Figure 4. Consequences of positive selection by ‘private’ versus ‘public‘ peptides: a hypothesis.

(Upper panel) ‘Private’ peptides generated through unique proteolytic pathways in cortical thymic epithelial cells (cTECs) may preferentially support selection of CD5^low T cell clones via interactions at the lower end of the affinity range that is permissive for positive selection. One determinant of these ‘low strength’ interactions could be that private peptides are weak MHC binders, indicated here by the loose fit between peptide and MHC (red arrow). In the periphery, T cells selected in this way do not re-encounter the positively selecting peptides and hence do not receive tonic signals. As a consequence, their CD3ς chains are not pre-loaded with basal phosphorylation.
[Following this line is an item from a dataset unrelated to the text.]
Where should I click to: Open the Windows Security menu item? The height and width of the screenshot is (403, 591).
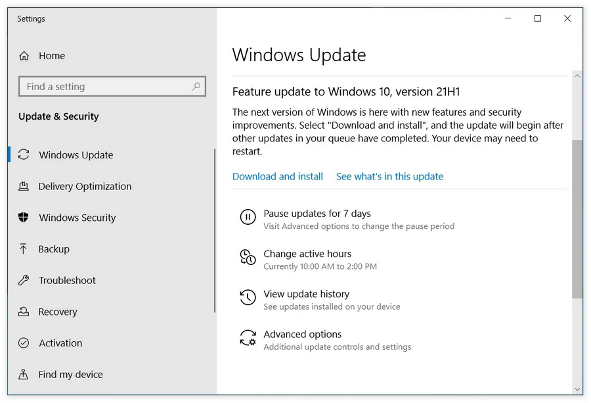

Yet, it remains possible that CD5^low clones receive a degree of tonic input through exposure to cross-reactive ‘public’ peptides in the periphery. (Lower panel) Public peptides may preferentially support selection of CD5^hi clones via positively selecting interactions at the relatively higher end of the affinity range. Public peptides might be good MHC binders that generate ‘low strength’ interactions by loosely binding to the TCR (red arrow). In the periphery, continual interactions with the very same peptides support T cell homeostasis and mediate partial CD3ς chain phosphorylation. During an immune response to foreign antigens, CD5^low and CD5^hi T cell clones of identical specificity may differentially respond with respect to timing and magnitude of clonal expansion and contraction. The dominance of either type of responder might vary with parameters such as duration and anatomical distribution of the infection.